CleanvoiceDocs
Python SDK

Editing & Results

Run an edit with client.process(), understand the job lifecycle, and work with the result object.

How it works

When you call client.process(), the SDK runs the full lifecycle for you:

Your file → Upload (if needed) → Submit job → Poll for completion → Return result
  1. Upload — if you passed a local path or NumPy array, the SDK uploads the file first.
  2. Submit — the job is sent to the Cleanvoice API (POST /v2/edits).
  3. Poll — the SDK polls the job status every few seconds until it finishes.
  4. Return — once the status is SUCCESS, you get back a result object.

client.process() blocks until the result is ready. Processing typically takes ~30 seconds for a 2–3 minute clip and 5–10 minutes for a 1-hour file.


Running an edit

Pass your file source as the first argument, followed by any editing options:

from cleanvoice import Cleanvoice

client = Cleanvoice.from_env()

result = client.process(
    "https://example.com/episode.mp3",  # or local path, or (numpy_array, sample_rate)
    fillers=True,        # remove "um", "uh", filler words
    long_silences=True,  # trim long pauses
    studio_sound=True,   # studio-quality audio enhancement
    normalize=True,      # consistent loudness
)

For the full list of options, see the Configuration Reference.

Common presets

result = client.process(
    "episode.mp3",
    studio_sound=True,
    normalize=True,
)

If studio_sound is too aggressive, use remove_noise=True instead.

result = client.process(
    "episode.mp3",
    studio_sound=True,
    normalize=True,
    fillers=True,
    long_silences=True,
    mouth_sounds=True,
    breath=True,
    stutters=True,
)
result = client.process(
    "episode.mp3",
    long_silences=True,
    normalize=True,
)
result = client.process(
    "episode.mp3",
    transcription=True,
    summarize=True,       # chapters + key learnings (enables transcription)
    social_content=True,  # tweets, LinkedIn posts, show notes (enables summarize)
)

The result object

client.process() returns a result object. Here is what it contains:

result = client.process(
    "episode.mp3",
    fillers=True,
    transcription=True,
    summarize=True,
    social_content=True,
)

# Cleaned audio URL (hosted by Cleanvoice, valid for 7 days)
print(result.audio.url)

# Flattened transcript view (if transcription=True)
print(result.transcript.text)
print(result.transcript.paragraphs[0].text)
print(result.transcript.detailed.words[0].text)

# Summary fields are also mirrored onto result.transcript when summarize=True
print(result.transcript.summary)
print(result.transcript.title)
print(result.transcript.chapters)

# Full summarization object (if summarize=True)
print(result.summarization.title)
print(result.summarization.summary)
print(result.summarization.chapters)
print(result.summarization.key_learnings)
print(result.summarization.summary_of_summary)
print(result.summarization.episode_description)

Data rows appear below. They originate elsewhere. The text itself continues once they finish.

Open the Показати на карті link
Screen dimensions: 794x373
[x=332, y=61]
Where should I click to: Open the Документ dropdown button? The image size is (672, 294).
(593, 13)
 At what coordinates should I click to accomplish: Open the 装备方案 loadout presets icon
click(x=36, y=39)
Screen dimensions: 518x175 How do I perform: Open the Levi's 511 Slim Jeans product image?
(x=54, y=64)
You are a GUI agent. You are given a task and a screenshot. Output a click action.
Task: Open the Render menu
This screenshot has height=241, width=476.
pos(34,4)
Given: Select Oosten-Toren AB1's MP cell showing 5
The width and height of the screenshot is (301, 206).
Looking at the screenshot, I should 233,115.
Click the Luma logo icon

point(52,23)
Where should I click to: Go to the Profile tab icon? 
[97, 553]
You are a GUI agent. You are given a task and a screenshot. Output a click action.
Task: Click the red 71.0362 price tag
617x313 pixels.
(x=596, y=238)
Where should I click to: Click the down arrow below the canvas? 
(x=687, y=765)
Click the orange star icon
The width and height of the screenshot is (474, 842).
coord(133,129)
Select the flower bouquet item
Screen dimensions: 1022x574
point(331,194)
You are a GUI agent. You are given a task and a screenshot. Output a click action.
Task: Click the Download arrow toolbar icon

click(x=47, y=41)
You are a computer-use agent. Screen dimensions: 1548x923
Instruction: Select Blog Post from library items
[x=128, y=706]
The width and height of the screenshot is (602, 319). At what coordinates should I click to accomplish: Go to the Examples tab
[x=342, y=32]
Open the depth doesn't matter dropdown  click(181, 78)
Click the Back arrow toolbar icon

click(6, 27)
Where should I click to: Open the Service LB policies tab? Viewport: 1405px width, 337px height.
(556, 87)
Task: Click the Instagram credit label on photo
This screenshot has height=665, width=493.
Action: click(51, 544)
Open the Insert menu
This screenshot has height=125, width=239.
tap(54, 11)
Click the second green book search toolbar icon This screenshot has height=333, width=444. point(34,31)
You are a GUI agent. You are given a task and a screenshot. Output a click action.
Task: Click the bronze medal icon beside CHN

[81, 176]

# Social content (if social_content=True)
print(result.social_content.newsletter)
print(result.social_content.twitter_thread)
print(result.social_content.linkedin)

# Task ID — use this if you need to correlate progress or logs later
print(result.task_id)

result.media is an alias of result.audio — useful for video workflows:

print(result.media.url)   # same as result.audio.url

Text output shapes

When you enable transcription, summarize, or social_content, the SDK-friendly process() result looks like this:

# result.transcript
{
    "text": str,
    "paragraphs": [
        {"start": float, "end": float, "text": str},
    ],
    "detailed": {
        "words": [
            {"id": int, "start": float, "end": float, "text": str},
        ],
        "paragraphs": [
            {"id": int, "start": float, "end": float, "speaker": str},
        ],
    },
    "summary": str | None,
    "title": str | None,
    "chapters": [{"start": float, "title": str}] | None,
    "summarization": {
        "title": str,
        "summary": str,
        "chapters": [{"start": float, "title": str}],
        "summaries": [str],
        "key_learnings": str,
        "summary_of_summary": str,
        "episode_description": str,
    } | None,
}

# result.summarization
{
    "title": str,
    "summary": str,
    "chapters": [{"start": float, "title": str}],
    "summaries": [str],
    "key_learnings": str,
    "summary_of_summary": str,
    "episode_description": str,
}

# result.social_content
{
    "newsletter": str,
    "twitter_thread": str,
    "linkedin": str,
}

client.process() returns the SDK-shaped result shown above. If you use client.get_edit(), you get the raw API polling payload instead, where the fields live under edit.result.transcription, edit.result.summarization, and edit.result.social_content.


Downloading the result

Save to a file

result.audio.download("cleaned.mp3")

The format is determined by export_format (defaults to matching the input).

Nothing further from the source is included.